Dr. Allen Alper: This is Dr. Allen Alper, Editor-in-chief of Metals News, interviewing Jay Hollingsworth, public relations manager, Phillips
Service Industries. Tell us what your company does, and about its markets and products?
Jay Hollingsworth: I work for Phillips Service Industries, also known as PSI, which is the holding company of Sciaky, Inc. PSI is
located in Livonia, Michigan, which is a suburb of Detroit. Sciaky, Inc. is located in Chicago, Illinois. Sciaky has been around since 1939. Their
leading-edge welding technology was very critical for the production of Ally fighter planes back during World War II.
During the 20th Century, Sciaky’s biggest technology was manufacturing electron beam welding systems. Back in the late '90s, we started to
develop our additive manufacturing technology, which we initially marketed as Direct Manufacturing. As we began to fine-tune this technology, we
gained the attention of thought leaders in the aerospace and defense industries.
After more than a decade of high-level R&D projects and contract service work, Sciaky began to offer its Electron Beam Additive Manufacturing (EBAM™)
metal 3D printing systems for purchase to the commercial market in 2014. Within a few months, Lockheed Martin Space Systems purchased an EBAM system
to build titanium propellant tanks for satellites.
Dr. Allen Alper: How does Sciaky’s EBAM technology work?
Jay Hollingsworth: Starting with a 3D model from a CAD program, Sciaky’s electron beam (EB) gun deposits metal, via wire feedstock,
layer by layer, until the part reaches near-net shape and is ready for finish machining. EBAM systems can produce parts ranging from 8 inches (203
mm) to 19 feet (5.79 meters) in length. Gross deposition rates range from seven to 20 lbs. (3.18 to 9.07 kg) of metal per hour, depending upon the
selected material and part features. The best material candidates for EBAM include titanium, tantalum, Inconel, tungsten, niobium, and stainless
steels. Sciaky’s IRISS® (Interlayer Realtime Imaging & Sensing System), a patented Closed-Loop Control, makes everything possible. It provides
consistent part geometry, mechanical properties, microstructure, metal chemistry and more from the first part to the last.
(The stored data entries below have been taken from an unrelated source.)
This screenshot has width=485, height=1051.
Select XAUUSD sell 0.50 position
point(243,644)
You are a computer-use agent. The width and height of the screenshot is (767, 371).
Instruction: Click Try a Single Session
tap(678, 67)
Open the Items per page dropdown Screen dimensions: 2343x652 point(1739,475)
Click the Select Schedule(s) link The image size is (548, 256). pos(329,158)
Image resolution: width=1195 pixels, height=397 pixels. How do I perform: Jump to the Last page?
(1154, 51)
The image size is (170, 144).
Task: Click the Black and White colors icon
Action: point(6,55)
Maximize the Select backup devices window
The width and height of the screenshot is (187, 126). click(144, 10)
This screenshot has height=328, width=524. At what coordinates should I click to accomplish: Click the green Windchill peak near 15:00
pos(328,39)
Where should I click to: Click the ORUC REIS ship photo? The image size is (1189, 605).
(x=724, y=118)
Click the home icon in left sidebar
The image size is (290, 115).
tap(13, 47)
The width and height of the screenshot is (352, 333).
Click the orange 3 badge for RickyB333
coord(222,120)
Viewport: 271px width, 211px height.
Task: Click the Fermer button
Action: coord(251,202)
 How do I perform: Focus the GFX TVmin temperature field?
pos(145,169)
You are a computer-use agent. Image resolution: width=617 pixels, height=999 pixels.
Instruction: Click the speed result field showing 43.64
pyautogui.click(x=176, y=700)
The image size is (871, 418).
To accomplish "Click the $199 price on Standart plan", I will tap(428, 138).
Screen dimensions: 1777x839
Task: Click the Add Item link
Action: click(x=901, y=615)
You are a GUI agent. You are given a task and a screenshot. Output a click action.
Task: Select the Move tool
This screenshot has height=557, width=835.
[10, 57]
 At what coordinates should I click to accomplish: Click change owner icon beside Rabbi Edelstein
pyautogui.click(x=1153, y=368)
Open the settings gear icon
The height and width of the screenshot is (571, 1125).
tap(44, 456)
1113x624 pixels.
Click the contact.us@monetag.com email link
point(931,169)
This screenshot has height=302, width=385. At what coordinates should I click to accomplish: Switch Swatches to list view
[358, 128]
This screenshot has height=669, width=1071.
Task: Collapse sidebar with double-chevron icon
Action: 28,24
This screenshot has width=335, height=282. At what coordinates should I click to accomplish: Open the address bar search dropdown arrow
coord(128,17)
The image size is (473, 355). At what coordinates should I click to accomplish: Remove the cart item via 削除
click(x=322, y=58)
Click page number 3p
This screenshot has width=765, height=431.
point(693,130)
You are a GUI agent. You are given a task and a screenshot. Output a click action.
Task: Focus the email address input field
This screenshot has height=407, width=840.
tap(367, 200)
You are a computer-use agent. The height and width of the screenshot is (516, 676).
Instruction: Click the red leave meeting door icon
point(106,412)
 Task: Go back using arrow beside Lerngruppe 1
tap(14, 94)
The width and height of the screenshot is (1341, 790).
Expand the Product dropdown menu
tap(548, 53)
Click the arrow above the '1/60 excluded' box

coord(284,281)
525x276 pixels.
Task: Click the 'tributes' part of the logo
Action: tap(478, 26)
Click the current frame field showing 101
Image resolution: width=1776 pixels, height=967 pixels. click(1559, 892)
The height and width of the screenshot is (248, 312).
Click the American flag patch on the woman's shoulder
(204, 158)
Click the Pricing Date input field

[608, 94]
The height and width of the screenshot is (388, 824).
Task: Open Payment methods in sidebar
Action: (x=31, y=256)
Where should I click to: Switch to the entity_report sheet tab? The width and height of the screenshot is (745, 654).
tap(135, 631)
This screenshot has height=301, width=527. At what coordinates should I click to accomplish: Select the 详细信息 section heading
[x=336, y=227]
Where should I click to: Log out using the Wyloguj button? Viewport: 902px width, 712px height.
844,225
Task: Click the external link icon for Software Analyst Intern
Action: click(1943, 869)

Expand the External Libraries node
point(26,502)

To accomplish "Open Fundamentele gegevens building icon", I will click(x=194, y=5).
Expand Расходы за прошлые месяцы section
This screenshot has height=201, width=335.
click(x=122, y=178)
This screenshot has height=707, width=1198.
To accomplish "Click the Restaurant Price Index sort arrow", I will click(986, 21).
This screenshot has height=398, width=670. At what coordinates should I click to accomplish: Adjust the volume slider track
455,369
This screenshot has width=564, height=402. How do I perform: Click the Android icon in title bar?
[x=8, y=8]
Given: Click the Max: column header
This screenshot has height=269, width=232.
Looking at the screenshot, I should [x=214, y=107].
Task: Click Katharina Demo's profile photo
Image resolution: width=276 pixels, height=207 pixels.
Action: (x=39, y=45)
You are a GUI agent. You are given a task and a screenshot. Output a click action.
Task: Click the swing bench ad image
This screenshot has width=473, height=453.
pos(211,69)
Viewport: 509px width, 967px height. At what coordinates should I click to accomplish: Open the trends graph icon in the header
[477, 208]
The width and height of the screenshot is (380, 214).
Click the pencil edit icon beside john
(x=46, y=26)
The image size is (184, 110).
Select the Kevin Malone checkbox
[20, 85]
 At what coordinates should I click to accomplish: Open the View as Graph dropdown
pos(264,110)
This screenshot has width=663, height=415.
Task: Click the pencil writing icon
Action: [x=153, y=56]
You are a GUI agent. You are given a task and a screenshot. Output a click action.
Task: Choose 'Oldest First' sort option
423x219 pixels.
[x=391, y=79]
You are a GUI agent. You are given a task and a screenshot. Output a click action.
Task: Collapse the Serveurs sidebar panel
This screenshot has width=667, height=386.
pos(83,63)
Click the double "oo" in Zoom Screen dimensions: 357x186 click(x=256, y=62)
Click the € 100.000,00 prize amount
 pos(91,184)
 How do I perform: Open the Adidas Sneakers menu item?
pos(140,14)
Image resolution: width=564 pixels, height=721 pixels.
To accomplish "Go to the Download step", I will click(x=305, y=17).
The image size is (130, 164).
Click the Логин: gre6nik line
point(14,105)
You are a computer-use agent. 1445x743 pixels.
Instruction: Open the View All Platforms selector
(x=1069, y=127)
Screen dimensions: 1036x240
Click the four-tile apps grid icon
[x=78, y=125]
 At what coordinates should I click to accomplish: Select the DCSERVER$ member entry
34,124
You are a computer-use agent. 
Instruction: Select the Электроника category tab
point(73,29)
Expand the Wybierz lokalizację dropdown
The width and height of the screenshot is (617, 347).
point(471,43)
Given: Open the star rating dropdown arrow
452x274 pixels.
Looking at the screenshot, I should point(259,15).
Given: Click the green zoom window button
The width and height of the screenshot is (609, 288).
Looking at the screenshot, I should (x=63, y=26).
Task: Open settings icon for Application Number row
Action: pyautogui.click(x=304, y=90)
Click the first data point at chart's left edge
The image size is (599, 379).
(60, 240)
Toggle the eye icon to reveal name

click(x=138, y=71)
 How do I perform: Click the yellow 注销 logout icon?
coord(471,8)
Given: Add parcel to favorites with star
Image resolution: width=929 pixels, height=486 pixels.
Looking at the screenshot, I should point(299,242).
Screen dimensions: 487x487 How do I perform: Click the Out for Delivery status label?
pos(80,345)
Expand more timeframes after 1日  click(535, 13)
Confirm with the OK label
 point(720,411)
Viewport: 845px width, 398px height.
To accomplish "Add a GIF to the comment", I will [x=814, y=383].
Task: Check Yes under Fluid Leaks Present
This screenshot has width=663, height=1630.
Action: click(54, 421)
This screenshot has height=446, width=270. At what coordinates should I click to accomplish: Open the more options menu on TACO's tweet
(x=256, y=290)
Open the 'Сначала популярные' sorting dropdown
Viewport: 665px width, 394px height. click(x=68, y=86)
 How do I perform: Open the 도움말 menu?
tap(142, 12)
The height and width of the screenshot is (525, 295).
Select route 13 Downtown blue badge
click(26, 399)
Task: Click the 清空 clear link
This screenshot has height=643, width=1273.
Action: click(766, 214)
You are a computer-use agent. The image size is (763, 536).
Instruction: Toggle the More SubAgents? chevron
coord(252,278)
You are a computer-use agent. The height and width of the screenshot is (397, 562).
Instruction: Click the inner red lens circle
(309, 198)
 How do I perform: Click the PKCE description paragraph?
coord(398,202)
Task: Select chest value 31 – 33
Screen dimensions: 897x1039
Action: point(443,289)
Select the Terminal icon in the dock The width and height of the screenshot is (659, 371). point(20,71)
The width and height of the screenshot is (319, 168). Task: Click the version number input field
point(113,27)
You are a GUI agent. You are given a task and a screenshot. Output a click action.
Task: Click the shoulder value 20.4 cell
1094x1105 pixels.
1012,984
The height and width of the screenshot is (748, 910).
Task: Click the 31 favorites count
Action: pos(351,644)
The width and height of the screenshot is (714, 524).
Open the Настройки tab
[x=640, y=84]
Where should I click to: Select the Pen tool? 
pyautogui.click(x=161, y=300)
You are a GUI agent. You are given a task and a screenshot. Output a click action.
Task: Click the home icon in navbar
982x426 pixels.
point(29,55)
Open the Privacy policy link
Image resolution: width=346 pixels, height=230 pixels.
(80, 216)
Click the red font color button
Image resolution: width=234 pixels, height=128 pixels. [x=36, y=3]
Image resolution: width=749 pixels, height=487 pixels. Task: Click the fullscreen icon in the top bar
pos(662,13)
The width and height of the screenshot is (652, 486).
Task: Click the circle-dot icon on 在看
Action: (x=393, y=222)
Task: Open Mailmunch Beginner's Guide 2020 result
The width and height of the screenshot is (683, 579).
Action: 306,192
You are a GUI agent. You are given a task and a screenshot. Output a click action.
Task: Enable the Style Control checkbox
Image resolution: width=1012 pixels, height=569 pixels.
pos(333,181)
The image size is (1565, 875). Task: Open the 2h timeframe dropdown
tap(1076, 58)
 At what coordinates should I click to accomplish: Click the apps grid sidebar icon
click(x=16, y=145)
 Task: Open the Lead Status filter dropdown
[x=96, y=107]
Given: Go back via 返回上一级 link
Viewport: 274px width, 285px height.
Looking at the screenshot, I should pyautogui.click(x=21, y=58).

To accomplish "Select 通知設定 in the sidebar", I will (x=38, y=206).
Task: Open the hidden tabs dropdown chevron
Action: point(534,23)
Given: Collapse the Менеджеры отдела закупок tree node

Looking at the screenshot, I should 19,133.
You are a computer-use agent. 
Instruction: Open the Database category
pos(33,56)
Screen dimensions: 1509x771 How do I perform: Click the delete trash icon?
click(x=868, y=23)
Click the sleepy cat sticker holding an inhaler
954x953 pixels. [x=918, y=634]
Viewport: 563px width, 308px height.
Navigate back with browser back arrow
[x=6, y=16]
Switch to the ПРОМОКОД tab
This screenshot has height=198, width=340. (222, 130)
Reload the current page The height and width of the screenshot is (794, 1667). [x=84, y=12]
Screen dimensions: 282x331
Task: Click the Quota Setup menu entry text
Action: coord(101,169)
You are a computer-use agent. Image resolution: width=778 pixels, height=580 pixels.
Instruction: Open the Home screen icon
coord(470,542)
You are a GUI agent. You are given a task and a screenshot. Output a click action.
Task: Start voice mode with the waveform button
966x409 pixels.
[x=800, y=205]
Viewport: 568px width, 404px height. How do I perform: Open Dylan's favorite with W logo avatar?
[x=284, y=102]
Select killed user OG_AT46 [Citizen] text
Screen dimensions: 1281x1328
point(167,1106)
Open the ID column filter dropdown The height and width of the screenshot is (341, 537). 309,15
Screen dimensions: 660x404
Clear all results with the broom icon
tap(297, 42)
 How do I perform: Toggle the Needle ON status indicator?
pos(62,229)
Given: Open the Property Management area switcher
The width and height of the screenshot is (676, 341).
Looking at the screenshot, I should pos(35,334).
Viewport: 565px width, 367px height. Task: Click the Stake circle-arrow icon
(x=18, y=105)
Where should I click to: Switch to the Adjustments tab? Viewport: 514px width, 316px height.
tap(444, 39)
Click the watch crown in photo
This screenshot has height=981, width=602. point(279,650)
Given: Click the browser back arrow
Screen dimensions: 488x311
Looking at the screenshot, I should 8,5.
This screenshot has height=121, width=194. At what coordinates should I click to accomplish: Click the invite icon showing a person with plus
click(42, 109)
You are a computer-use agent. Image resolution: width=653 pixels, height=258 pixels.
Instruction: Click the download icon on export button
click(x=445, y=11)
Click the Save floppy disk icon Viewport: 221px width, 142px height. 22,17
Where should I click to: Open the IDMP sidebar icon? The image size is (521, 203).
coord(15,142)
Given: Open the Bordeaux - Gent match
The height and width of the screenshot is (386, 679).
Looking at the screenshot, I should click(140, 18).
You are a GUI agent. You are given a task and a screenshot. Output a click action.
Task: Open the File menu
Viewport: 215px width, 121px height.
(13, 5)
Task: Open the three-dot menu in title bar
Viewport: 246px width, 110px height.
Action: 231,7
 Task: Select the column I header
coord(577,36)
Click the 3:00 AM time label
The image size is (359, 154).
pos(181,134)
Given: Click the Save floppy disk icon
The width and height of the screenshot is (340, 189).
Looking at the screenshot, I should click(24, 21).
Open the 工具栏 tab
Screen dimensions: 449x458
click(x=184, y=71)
Dr. Allen Alper: John O'Hara, Global Sales Manager has joined us. What would you say the advantages of additive manufacturing are, John? What
generally leads most of the manufacturers to EBAM?
John O'Hara: The three big advantages of EBAM is the significant cost savings of material, the significant time and cost savings of post
processing, as well as the overall savings that is associated to producing a part 75% faster than traditional methods.
Some of the unique features of Sciaky's EBAM technology go beyond those three big advantages because the size of the parts that we make with EBAM are
measured in meters rather than centimeters. It would only make economic sense to make very large parts if you had a very high deposition rate. To
print metal measured in grams per hour is fantastic if your part only weighs what a pencil weighs. However, with parts that are going to weigh tens
or hundreds of pounds, that rate is not economically feasible. With EBAM’s industry-leading deposition rate, along with its large part format, we can
produce very large parts in a matter of hours or days.
A third and very important aspect that we think is unique in the market is our process control that we call IRISS. It is a suite of sensors,
software algorithms and other features that allows us to monitor the deposition process in real time and adjust to the inputs in order to get a
consistent result.
Dr. Allen Alper: How are you marketing Sciaky’s technology?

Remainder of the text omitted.